Tidy text

This is a bit of a diversion for a public-health-focused course in data science, but it’s fun, related to web data, strings, and factors, and emphasizes tools in data wrangling. It’s most closely related to content in the Data Wrangling II topic.

Overview

Learning Objectives

Use tidytext to organize text data, and to conduct frequency and sentiment analyses.

Slide Deck

Tidy Text from Jeff Goldsmith.

Video Lecture

Example

I’ll write code for today’s content in a new R Markdown document called tidy_text.Rmd, and put it in the extra topics directory / GitHub repo. I’m going to load the tidyverse as usual, as well as tidytext and rvest.

library(tidyverse)
library(tidytext)

library(rvest)

Data

We’re sticking with “Napoleon Dynamite reviews”! First, I’ll re-use code from iteration and listcols to scrape the 1000 most recent reviews on Amazon (and cache the result).
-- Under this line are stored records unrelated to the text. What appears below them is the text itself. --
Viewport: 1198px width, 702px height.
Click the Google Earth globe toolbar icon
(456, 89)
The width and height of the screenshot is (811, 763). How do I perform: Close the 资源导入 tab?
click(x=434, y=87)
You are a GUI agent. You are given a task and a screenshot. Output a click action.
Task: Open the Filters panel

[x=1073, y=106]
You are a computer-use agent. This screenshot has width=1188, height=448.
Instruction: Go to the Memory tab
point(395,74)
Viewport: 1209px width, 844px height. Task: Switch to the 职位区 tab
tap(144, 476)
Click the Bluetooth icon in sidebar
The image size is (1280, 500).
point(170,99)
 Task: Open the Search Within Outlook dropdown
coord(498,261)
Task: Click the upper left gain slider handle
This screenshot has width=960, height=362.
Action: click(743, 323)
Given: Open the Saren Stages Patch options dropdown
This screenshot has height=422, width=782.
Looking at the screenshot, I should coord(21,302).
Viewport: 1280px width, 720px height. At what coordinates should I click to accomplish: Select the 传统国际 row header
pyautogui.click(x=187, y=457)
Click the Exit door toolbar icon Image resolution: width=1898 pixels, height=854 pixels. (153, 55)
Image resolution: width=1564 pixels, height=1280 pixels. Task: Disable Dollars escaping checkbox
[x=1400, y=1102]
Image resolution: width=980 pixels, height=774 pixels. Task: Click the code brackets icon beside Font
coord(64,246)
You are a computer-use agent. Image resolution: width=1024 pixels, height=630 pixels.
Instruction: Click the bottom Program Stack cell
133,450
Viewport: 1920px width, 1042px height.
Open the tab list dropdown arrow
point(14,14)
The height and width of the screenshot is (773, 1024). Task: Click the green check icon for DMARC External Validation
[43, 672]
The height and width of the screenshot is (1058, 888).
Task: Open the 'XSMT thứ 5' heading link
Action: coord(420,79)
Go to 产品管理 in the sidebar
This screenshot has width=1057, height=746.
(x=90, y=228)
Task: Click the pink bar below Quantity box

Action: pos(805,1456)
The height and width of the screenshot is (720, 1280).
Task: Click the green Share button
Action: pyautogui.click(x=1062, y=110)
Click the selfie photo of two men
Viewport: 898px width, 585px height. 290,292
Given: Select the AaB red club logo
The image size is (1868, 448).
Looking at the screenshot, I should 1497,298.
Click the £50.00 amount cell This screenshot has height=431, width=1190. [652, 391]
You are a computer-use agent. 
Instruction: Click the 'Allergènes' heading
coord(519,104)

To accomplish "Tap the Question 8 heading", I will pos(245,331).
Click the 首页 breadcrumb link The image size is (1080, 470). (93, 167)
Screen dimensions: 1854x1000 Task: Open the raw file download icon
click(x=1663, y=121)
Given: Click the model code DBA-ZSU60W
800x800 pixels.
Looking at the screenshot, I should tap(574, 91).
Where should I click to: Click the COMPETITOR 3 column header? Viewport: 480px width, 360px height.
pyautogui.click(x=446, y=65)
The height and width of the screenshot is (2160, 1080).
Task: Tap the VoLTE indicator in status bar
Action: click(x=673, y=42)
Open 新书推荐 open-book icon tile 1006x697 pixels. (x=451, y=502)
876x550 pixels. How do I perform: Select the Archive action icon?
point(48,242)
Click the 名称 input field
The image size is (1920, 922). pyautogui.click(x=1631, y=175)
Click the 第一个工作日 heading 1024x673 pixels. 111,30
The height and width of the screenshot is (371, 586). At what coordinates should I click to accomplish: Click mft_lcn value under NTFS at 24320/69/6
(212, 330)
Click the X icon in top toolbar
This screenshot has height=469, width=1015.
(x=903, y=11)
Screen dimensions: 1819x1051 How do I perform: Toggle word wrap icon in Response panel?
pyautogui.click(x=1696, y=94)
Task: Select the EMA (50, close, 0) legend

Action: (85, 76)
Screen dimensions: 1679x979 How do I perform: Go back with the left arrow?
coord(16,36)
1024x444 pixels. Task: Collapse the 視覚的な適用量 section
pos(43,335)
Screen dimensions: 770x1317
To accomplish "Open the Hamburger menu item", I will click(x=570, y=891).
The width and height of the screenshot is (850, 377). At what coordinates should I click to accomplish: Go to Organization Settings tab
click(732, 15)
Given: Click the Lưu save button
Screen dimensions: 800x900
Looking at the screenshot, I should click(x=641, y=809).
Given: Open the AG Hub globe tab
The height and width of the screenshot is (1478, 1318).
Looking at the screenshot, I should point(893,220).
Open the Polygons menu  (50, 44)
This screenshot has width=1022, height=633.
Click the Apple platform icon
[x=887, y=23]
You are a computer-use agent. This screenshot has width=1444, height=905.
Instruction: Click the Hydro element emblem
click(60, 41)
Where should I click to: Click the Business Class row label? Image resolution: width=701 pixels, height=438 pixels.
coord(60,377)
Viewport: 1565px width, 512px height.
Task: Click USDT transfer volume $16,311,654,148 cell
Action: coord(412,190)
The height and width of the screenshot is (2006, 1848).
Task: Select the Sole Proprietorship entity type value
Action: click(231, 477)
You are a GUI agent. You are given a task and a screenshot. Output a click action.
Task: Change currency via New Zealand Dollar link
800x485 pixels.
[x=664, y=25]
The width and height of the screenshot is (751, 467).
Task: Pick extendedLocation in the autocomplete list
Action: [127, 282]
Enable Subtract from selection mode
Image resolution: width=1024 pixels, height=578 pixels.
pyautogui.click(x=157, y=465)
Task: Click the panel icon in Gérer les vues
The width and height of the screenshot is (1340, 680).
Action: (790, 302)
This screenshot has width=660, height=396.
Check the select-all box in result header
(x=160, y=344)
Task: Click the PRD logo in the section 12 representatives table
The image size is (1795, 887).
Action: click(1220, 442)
read_page_reviews <- function(url) {
  
  html = read_html(url)
  
  review_titles = 
    html %>%
    html_nodes(".a-text-bold span") %>%
    html_text()
  
  review_stars = 
    html %>%
    html_nodes("#cm_cr-review_list .review-rating") %>%
    html_text() %>%
    str_extract("^\\d") %>%
    as.numeric()
  
  review_text = 
    html %>%
    html_nodes(".review-text-content span") %>%
    html_text() %>% 
    str_replace_all("\n", "") %>% 
    str_trim()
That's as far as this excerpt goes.